Verkehrsunfälle im Kreis Steinfurt: Weniger Vorfälle, aber mehr Tote und Schwerverletzte
Edit NiemeierVerkehrsunfälle im Kreis Steinfurt: Weniger Vorfälle, aber mehr Tote und Schwerverletzte
Verkehrsunfälle im Kreis Steinfurt zeigen 2025 gemischte Trends
Im Jahr 2025 zeichneten sich die Verkehrsunfälle im Kreis Steinfurt durch ambivalente Entwicklungen aus: Während die Gesamtzahl leicht zurückging, stiegen schwere Verletzungen und Todesfälle – insbesondere bei ungeschützten Verkehrsteilnehmern – besorgniserregend an. Die Polizeistatistiken verdeutlichen wachsende Risiken für E-Scooter-Fahrer, Pedelec-Nutzer und Motorradfahrer.

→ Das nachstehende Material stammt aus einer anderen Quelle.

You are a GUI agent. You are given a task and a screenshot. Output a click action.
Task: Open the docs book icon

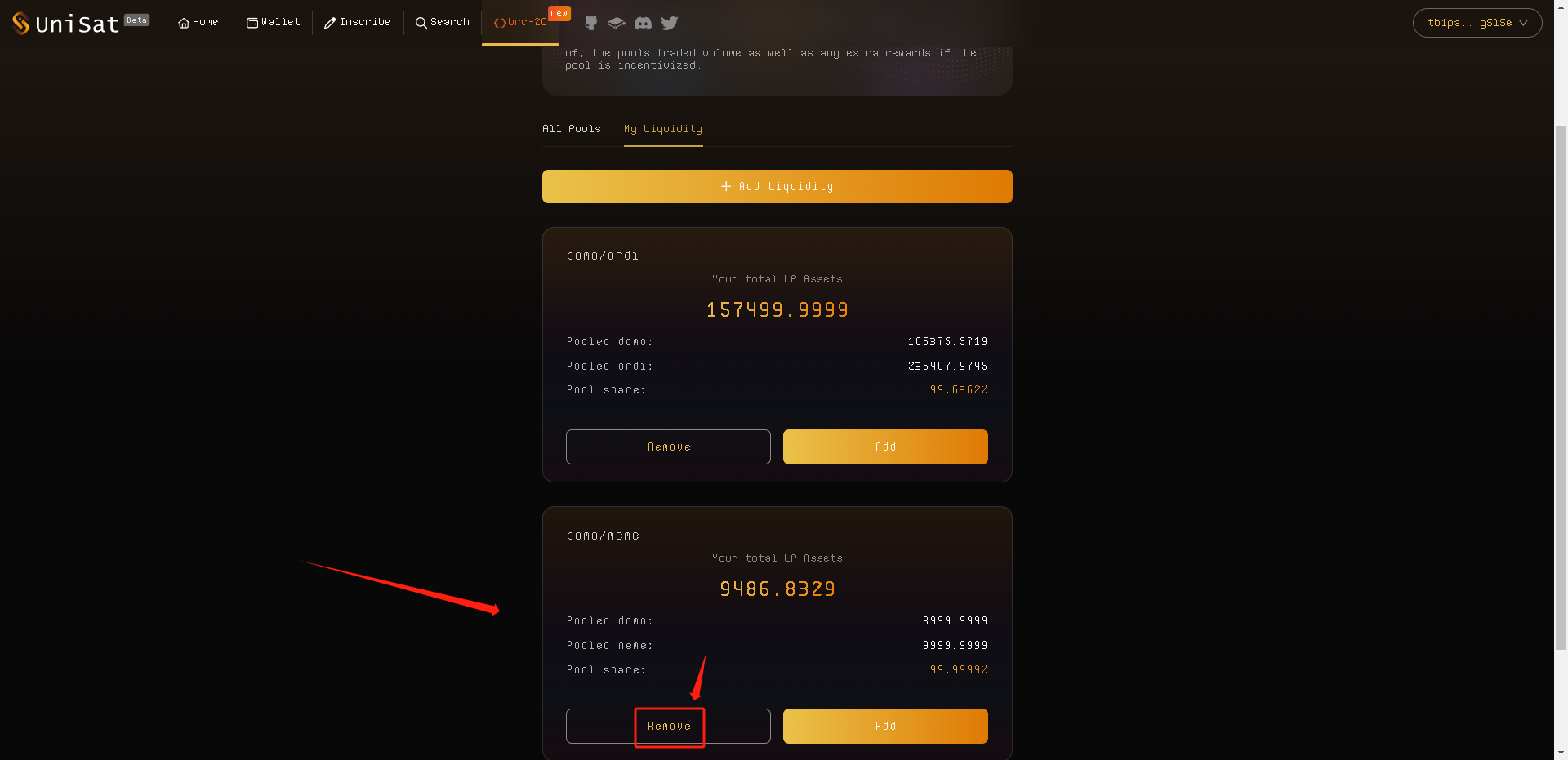click(617, 23)
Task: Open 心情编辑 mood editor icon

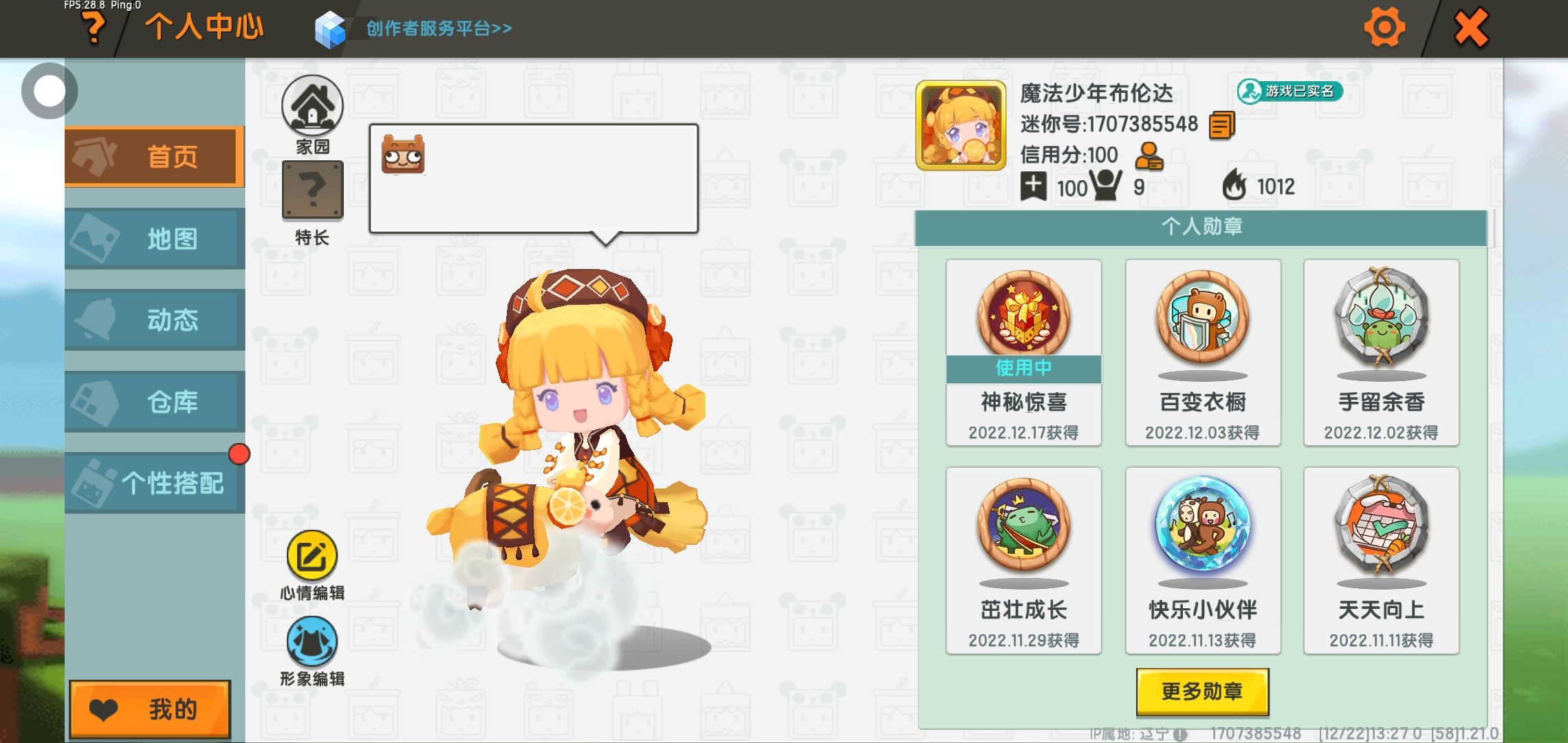Action: pos(312,557)
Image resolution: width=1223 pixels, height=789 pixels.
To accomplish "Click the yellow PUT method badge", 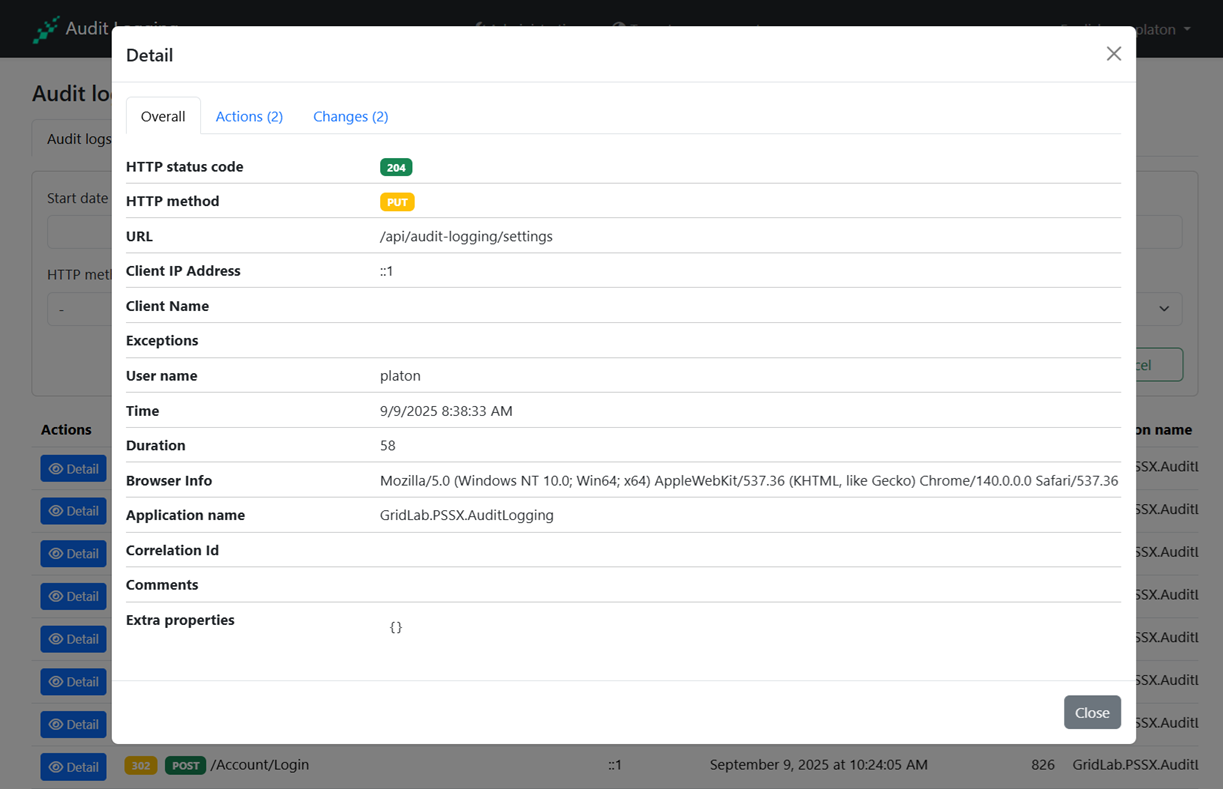I will click(397, 202).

Insgesamt registrierte der Kreis 12.360 Verkehrsunfälle, ein Rückgang um 3 % im Vergleich zum Vorjahr. Trotz dieser leichten Entspannung nahm die Schwere der Unfälle zu: Die Zahl der Schwerverletzten stieg um 5 %, und 11 Menschen kamen bei elf separaten tödlichen Unfällen ums Leben.
Raserei blieb eine der Hauptursachen für schwere Unfälle. Auch Wildunfälle spielten eine erhebliche Rolle und machten etwa ein Viertel aller Vorfälle aus. Nähere Angaben zu den beteiligten Tieren lagen jedoch nicht vor.
Besonders gefährdet waren ungeschützte Verkehrsteilnehmer: Die Verletzungen durch E-Scooter-Unfälle stiegen im Vergleich zu 2024 um 70 %. Bei Motorradfahrern erhöhte sich die Zahl der Verletzten von 85 auf 100, während Pedelec-Fahrer besonders betroffen waren. Fünf Nutzer von Elektro-Fahrrädern mit Tretunterstützung starben, vier von ihnen waren älter als 64 Jahre.
Auch leichte Verletzungen durch Verkehrsunfälle nahmen seit 2019 kontinuierlich zu – ein Anstieg um 16 % über sechs Jahre.
Die Zahlen für 2025 zeigen ein differenziertes Bild der Verkehrssicherheit im Kreis Steinfurt. Zwar sank die Gesamtzahl der Unfälle, doch der Anstieg an Schwerverletzten, Todesopfern und den Risiken für ältere Pedelec-Fahrer unterstreicht anhaltende Herausforderungen. Als Reaktion auf diese Entwicklungen werden Polizei und lokale Behörden voraussichtlich die Geschwindigkeitskontrollen verstärken und den Schutz gefährdeter Verkehrsteilnehmer in den Fokus rücken.